By the time he reached the hill that sloped down to meet Ellie’s driveway, he was half jogging. The lights were on in the kitchen, and he forced himself to slow down as he reached the steps, taking a deep breath. At the door, he raised a hand, but found he couldn’t knock.
He paced from one end of the porch to the other, then back again, not quite sure what was wrong with him. Suddenly, he felt paralyzed. He paused in front of the doorbell, then turned away, slumping onto the wooden swing, where he sat with his elbows on his knees, his face in his hands. What was wrong with him? He’d never been this unsure of himself when it came to a girl, not even in his old life.
He was still sitting there like that—hunched and miserable, unable to bring himself to knock—when he heard footsteps from inside, and his stomach churned. But when the door cracked open, it was Ellie’s mom who stepped outside. She raised her eyebrows, but said nothing, and Graham rose from the swing.
“I’m sorry to bother you,” he said. “I was just about to knock.”
One side of her mouth inched up into the beginning of a smile, a look he’d seen echoed on her daughter’s face. “That’s what I thought about ten minutes ago,” she said. “I figured I might as well kick-start the process.”

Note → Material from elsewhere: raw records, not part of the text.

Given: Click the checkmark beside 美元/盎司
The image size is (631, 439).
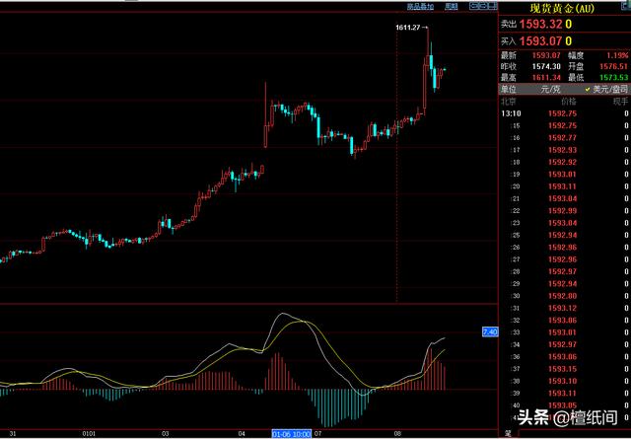Looking at the screenshot, I should 588,89.
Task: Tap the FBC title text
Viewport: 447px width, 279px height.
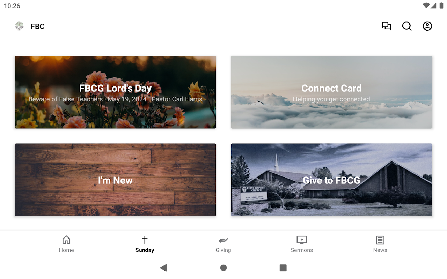Action: click(x=37, y=27)
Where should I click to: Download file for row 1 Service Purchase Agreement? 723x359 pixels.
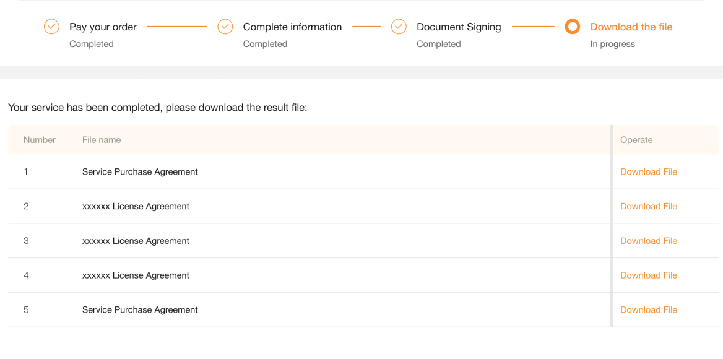tap(649, 172)
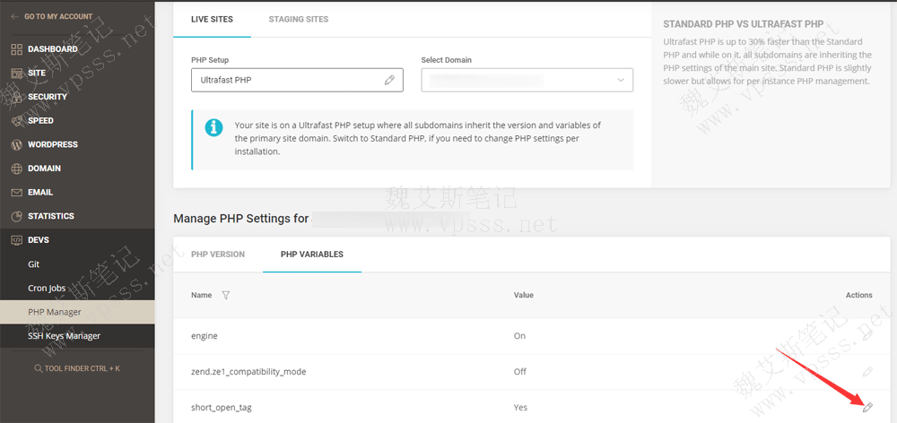Open Tool Finder search

point(77,368)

He cleared his throat. “Is Ellie home?”
“Yes,” she said. “But it’s late.”
Graham knew this was his cue to leave, and he felt a flash of annoyance. He straightened his shoulders, digging in. He refused to walk away. Not yet. “Would it be possible to see her for just a minute?”
“I don’t think so,” she said, and he was surprised to see a look of genuine pity cross her face. It took him a moment to understand what it meant, that look, to feel the full impact of it square across his chest.

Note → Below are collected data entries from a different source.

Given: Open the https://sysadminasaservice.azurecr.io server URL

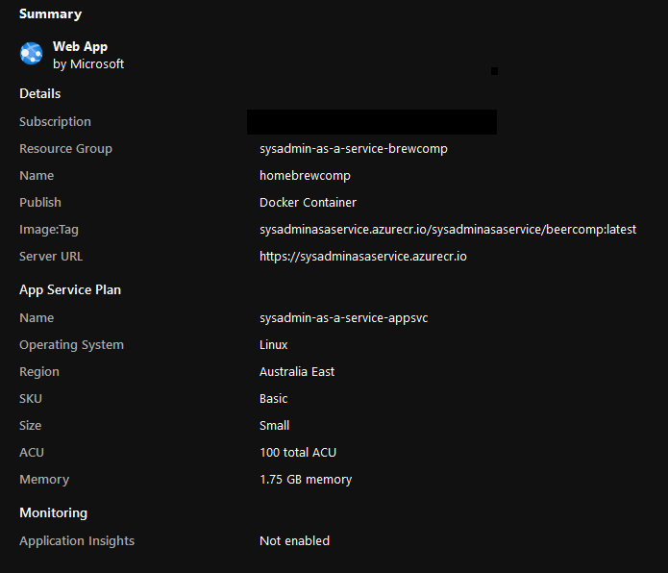Looking at the screenshot, I should pos(363,256).
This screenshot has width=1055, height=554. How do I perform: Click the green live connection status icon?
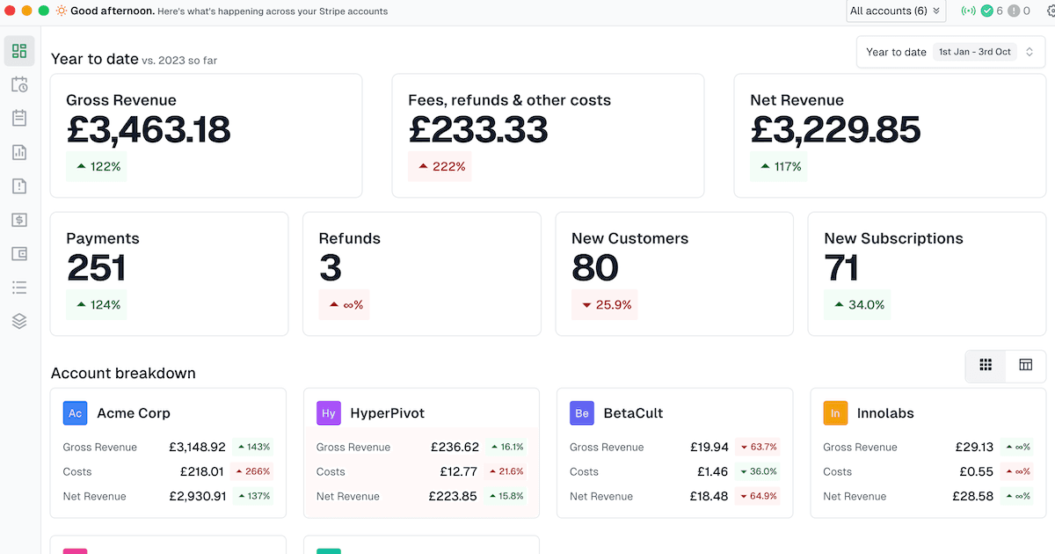(968, 11)
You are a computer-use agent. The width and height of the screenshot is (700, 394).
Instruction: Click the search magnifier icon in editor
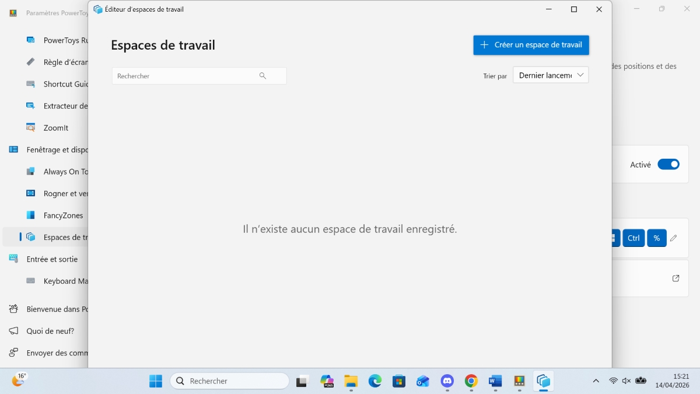(x=263, y=76)
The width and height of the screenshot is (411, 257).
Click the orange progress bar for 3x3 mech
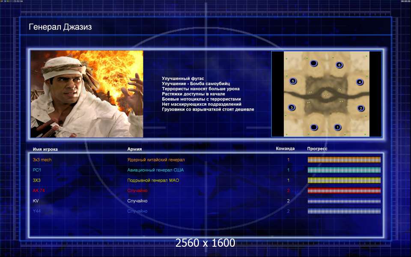[344, 160]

It wasn’t Mrs. O’Neill that was blocking his way. And it wasn’t her who was saying no.
It was Ellie.
The realization threw him into a stupefied silence, and he found himself completely unable to ask the next logical question: Why not? or What happened? or, worst of all, What did I do wrong? Instead, he simply directed his gaze to the uneven boards of the porch.

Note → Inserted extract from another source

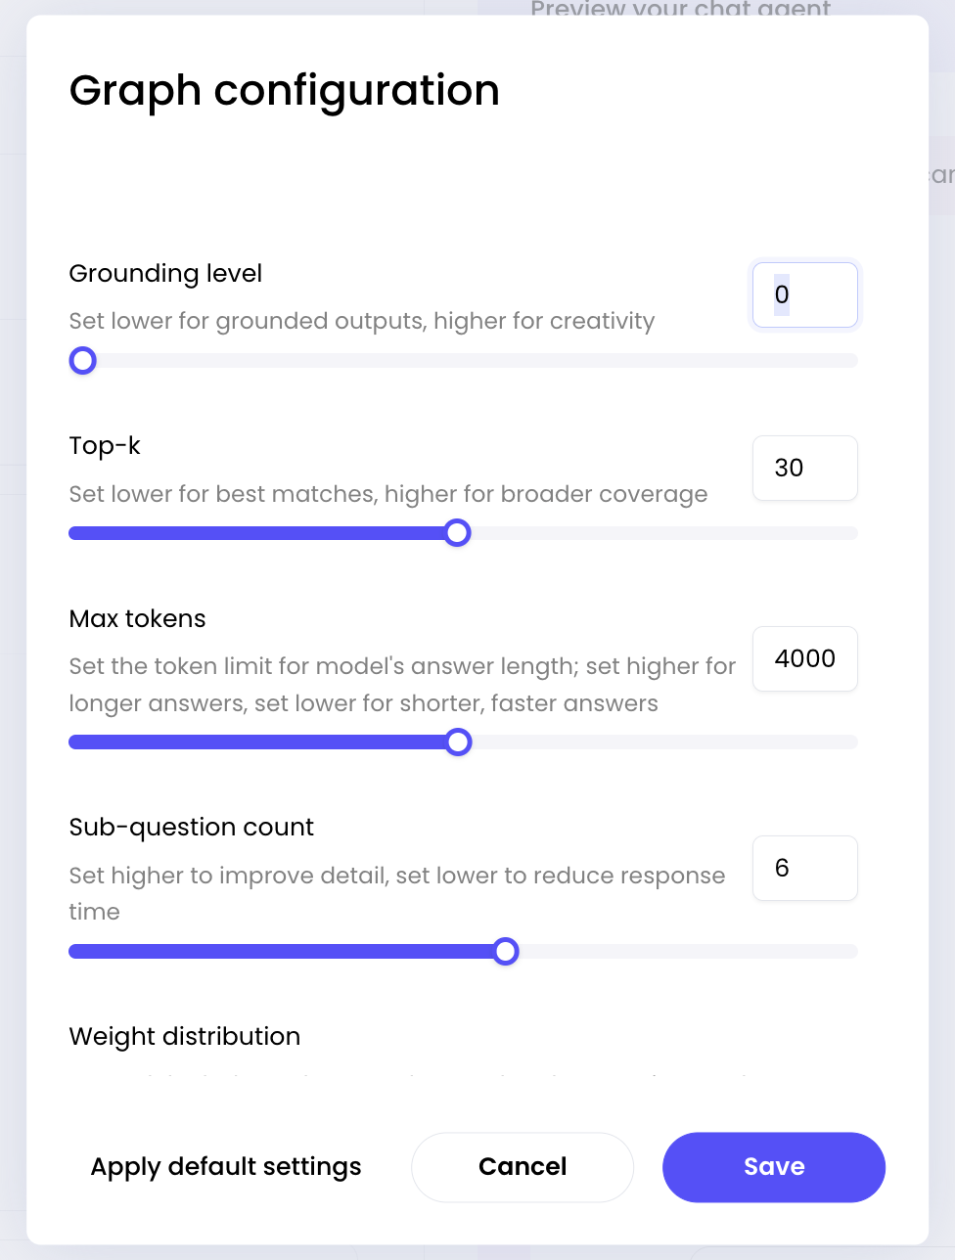Click the Weight distribution heading
The width and height of the screenshot is (955, 1260).
click(184, 1036)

“It’s just not a great night,” Mrs. O’Neill said, putting a hand on his shoulder.
The next question came easily, though he suspected that the answer to this, too, would probably be unwelcome. “How about tomorrow?”
She hesitated, opening and then closing her mouth. After a moment, she gave her head a little shake. “Good night, Graham,” she said, and then she stepped back into the house, leaving him alone on the porch.
From somewhere inside, Bagel let out a bark at the sound of the door. As he backed off the steps, Graham looked up. There was only one lit window on the second floor, and in the wedge of visible space, he could see a bookshelf. For a moment, he let himself imagine it—Ellie curled up on her bed, the dog at her side—and the thought seemed to crack at something inside him.
He’d read the scripts. He knew how the story was supposed to go. Boy meets girl. Girl likes boy. Boy kisses girl.
And then? The possibilities were endless. But the one thing Graham knew was that it wasn’t supposed to involve this: standing alone on the wrong side of a door with absolutely no idea what had happened.
He’d thought this was the start of something. But clearly she’d changed her mind, and he felt stunned by how quickly the whole thing had unraveled, the end coming before the beginning really even had a chance to begin. His poor telescope heart—that fragile, precious thing—would have probably been better left in the box.